**The input:**
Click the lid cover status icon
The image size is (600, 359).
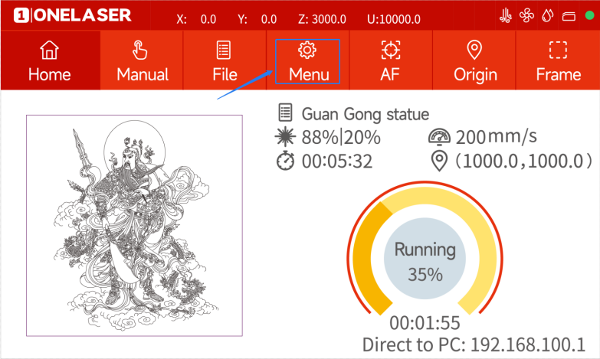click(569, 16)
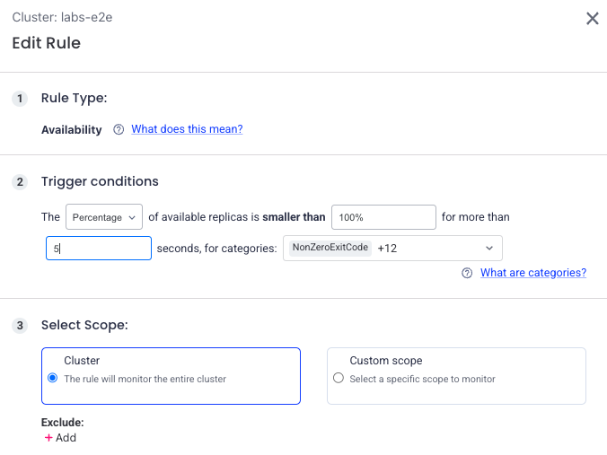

...

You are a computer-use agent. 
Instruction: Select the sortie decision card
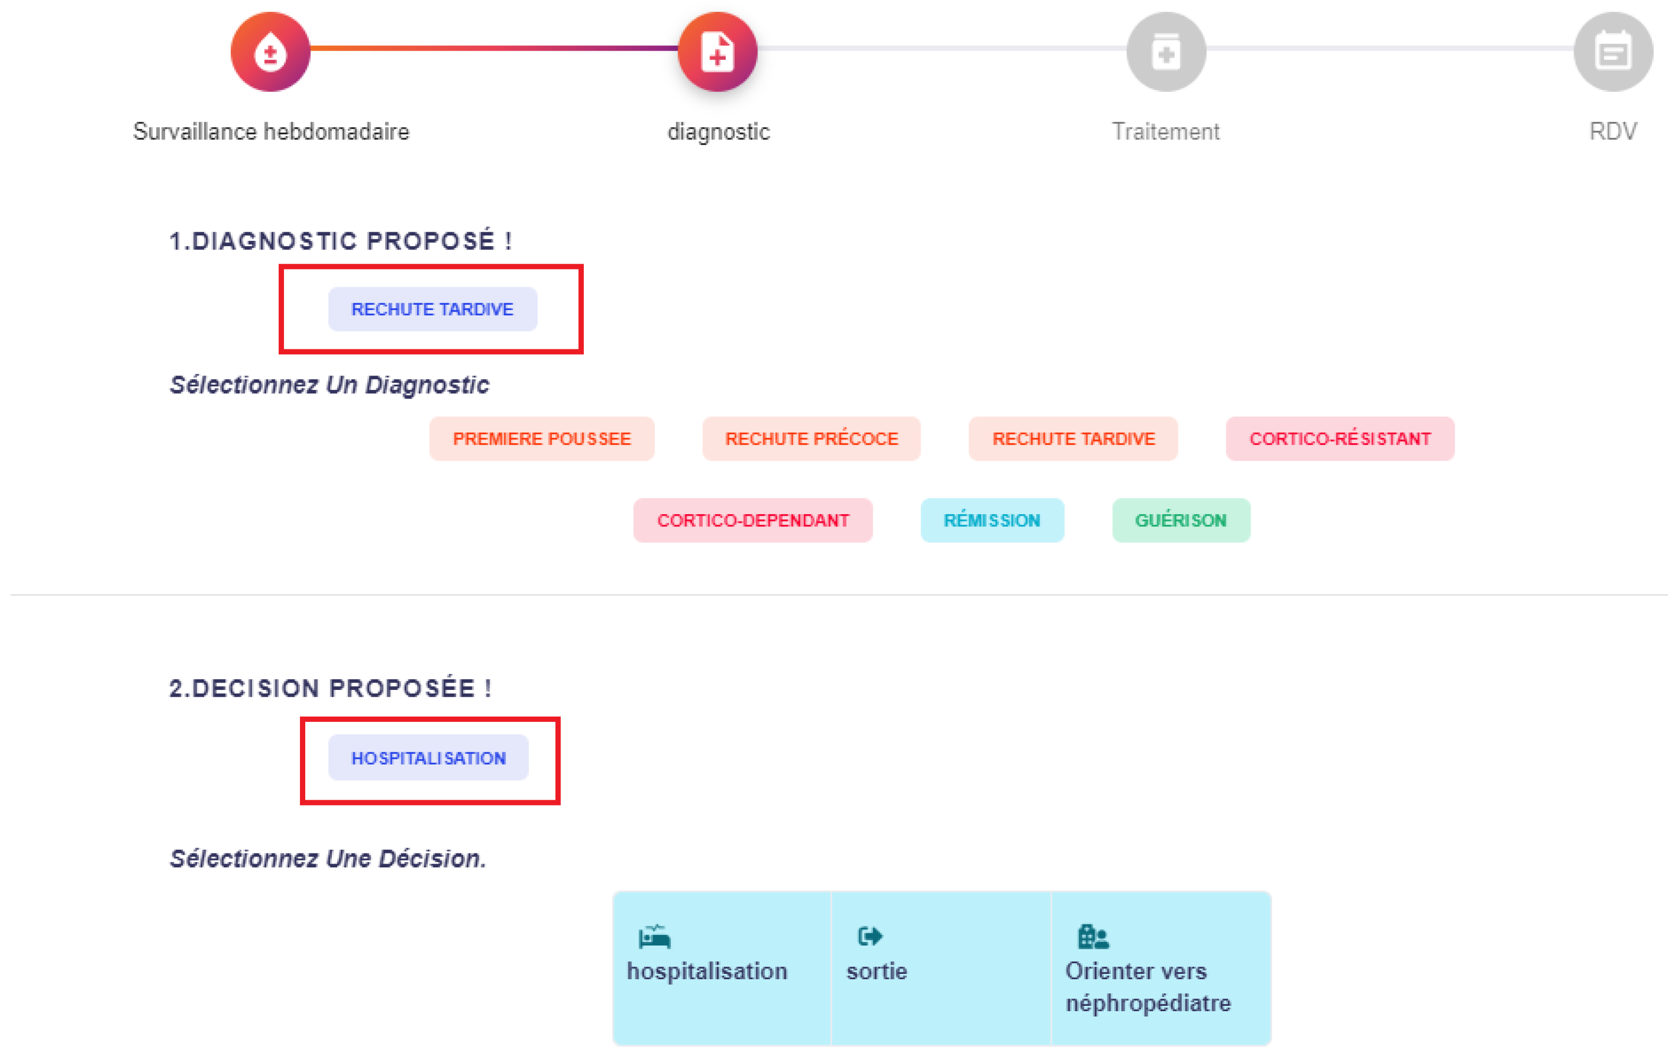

**How to complete this task:** In the listing above, find the line containing "You are a computer-use agent." and the line containing "Instruction: Select the sortie decision card", then quote both, plus every line between them, exactly as written.

**Your solution:**
You are a computer-use agent. 
Instruction: Select the sortie decision card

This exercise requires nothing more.